## YOUR TASK
Please repeat the data exactly, leaving nothing out.

(Source records)
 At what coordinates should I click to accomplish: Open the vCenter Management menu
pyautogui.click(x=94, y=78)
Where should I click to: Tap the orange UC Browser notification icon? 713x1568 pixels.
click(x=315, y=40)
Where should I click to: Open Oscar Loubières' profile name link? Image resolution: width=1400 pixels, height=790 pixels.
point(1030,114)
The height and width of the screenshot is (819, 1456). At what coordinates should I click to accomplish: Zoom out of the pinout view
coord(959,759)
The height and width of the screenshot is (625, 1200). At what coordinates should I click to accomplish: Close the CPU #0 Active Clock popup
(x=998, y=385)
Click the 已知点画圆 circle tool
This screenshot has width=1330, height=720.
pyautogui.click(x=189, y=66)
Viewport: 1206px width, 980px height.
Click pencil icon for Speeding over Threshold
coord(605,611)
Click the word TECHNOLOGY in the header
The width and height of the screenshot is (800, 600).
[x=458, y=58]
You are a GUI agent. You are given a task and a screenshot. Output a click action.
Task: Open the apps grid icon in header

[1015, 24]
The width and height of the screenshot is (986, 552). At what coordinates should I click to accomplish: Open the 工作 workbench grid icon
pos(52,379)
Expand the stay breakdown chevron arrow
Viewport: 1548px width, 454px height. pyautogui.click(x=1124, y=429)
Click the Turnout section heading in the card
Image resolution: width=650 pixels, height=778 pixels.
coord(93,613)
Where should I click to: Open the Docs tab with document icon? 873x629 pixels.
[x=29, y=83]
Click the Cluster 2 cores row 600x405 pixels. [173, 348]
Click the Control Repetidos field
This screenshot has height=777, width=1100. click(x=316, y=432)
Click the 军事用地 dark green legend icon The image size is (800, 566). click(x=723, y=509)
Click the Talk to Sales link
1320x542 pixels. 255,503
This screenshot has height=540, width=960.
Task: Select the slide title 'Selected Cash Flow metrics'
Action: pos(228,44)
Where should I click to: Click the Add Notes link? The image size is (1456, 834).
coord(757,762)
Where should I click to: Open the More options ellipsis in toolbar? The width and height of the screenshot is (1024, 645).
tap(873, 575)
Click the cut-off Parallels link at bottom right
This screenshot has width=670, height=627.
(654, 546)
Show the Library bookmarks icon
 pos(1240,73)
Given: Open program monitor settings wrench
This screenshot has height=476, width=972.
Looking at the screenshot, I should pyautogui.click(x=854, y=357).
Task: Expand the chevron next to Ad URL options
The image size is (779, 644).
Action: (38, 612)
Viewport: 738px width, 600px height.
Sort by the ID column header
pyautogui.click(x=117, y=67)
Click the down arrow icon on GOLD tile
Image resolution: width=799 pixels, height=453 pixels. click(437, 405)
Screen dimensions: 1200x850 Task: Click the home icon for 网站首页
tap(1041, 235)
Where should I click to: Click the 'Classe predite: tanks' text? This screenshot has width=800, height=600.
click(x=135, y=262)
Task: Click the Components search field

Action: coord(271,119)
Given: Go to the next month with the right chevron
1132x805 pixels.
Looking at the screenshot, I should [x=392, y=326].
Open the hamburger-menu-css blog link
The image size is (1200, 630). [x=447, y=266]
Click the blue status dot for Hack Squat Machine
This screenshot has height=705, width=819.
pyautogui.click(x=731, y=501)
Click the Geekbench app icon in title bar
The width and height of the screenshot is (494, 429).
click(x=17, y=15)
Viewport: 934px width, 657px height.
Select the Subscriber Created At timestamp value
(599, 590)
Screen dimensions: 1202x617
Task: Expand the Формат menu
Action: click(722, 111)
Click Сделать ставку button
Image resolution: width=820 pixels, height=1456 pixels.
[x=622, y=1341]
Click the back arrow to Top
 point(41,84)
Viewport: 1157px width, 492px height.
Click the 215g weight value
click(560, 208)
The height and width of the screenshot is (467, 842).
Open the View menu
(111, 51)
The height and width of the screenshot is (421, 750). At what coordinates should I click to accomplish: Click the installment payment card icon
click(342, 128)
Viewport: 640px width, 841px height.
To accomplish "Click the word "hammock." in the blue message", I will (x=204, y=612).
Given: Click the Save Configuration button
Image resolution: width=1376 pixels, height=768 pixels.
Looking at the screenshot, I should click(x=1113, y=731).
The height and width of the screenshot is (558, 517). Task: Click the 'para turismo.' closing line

## ANSWER BELOW
 At what coordinates should I click to accomplish: Open the vCenter Management menu
pyautogui.click(x=94, y=78)
Where should I click to: Tap the orange UC Browser notification icon? 713x1568 pixels.
click(x=315, y=40)
Where should I click to: Open Oscar Loubières' profile name link? Image resolution: width=1400 pixels, height=790 pixels.
point(1030,114)
The height and width of the screenshot is (819, 1456). At what coordinates should I click to accomplish: Zoom out of the pinout view
coord(959,759)
The height and width of the screenshot is (625, 1200). At what coordinates should I click to accomplish: Close the CPU #0 Active Clock popup
(x=998, y=385)
Click the 已知点画圆 circle tool
This screenshot has width=1330, height=720.
pyautogui.click(x=189, y=66)
Viewport: 1206px width, 980px height.
Click pencil icon for Speeding over Threshold
coord(605,611)
Click the word TECHNOLOGY in the header
The width and height of the screenshot is (800, 600).
[x=458, y=58]
You are a GUI agent. You are given a task and a screenshot. Output a click action.
Task: Open the apps grid icon in header

[1015, 24]
The width and height of the screenshot is (986, 552). At what coordinates should I click to accomplish: Open the 工作 workbench grid icon
pos(52,379)
Expand the stay breakdown chevron arrow
Viewport: 1548px width, 454px height. pyautogui.click(x=1124, y=429)
Click the Turnout section heading in the card
Image resolution: width=650 pixels, height=778 pixels.
coord(93,613)
Where should I click to: Open the Docs tab with document icon? 873x629 pixels.
[x=29, y=83]
Click the Cluster 2 cores row 600x405 pixels. [173, 348]
Click the Control Repetidos field
This screenshot has height=777, width=1100. click(x=316, y=432)
Click the 军事用地 dark green legend icon The image size is (800, 566). click(x=723, y=509)
Click the Talk to Sales link
1320x542 pixels. 255,503
This screenshot has height=540, width=960.
Task: Select the slide title 'Selected Cash Flow metrics'
Action: pos(228,44)
Where should I click to: Click the Add Notes link? The image size is (1456, 834).
coord(757,762)
Where should I click to: Open the More options ellipsis in toolbar? The width and height of the screenshot is (1024, 645).
tap(873, 575)
Click the cut-off Parallels link at bottom right
This screenshot has width=670, height=627.
(654, 546)
Show the Library bookmarks icon
 pos(1240,73)
Given: Open program monitor settings wrench
This screenshot has height=476, width=972.
Looking at the screenshot, I should pyautogui.click(x=854, y=357).
Task: Expand the chevron next to Ad URL options
The image size is (779, 644).
Action: (38, 612)
Viewport: 738px width, 600px height.
Sort by the ID column header
pyautogui.click(x=117, y=67)
Click the down arrow icon on GOLD tile
Image resolution: width=799 pixels, height=453 pixels. click(437, 405)
Screen dimensions: 1200x850 Task: Click the home icon for 网站首页
tap(1041, 235)
Where should I click to: Click the 'Classe predite: tanks' text? This screenshot has width=800, height=600.
click(x=135, y=262)
Task: Click the Components search field

Action: coord(271,119)
Given: Go to the next month with the right chevron
1132x805 pixels.
Looking at the screenshot, I should [x=392, y=326].
Open the hamburger-menu-css blog link
The image size is (1200, 630). [x=447, y=266]
Click the blue status dot for Hack Squat Machine
This screenshot has height=705, width=819.
pyautogui.click(x=731, y=501)
Click the Geekbench app icon in title bar
The width and height of the screenshot is (494, 429).
click(x=17, y=15)
Viewport: 934px width, 657px height.
Select the Subscriber Created At timestamp value
(599, 590)
Screen dimensions: 1202x617
Task: Expand the Формат menu
Action: click(722, 111)
Click Сделать ставку button
Image resolution: width=820 pixels, height=1456 pixels.
[x=622, y=1341]
Click the back arrow to Top
 point(41,84)
Viewport: 1157px width, 492px height.
Click the 215g weight value
click(560, 208)
The height and width of the screenshot is (467, 842).
Open the View menu
(111, 51)
The height and width of the screenshot is (421, 750). At what coordinates should I click to accomplish: Click the installment payment card icon
click(342, 128)
Viewport: 640px width, 841px height.
To accomplish "Click the word "hammock." in the blue message", I will (x=204, y=612).
Given: Click the Save Configuration button
Image resolution: width=1376 pixels, height=768 pixels.
Looking at the screenshot, I should click(x=1113, y=731).
The height and width of the screenshot is (558, 517). Task: Click the 'para turismo.' closing line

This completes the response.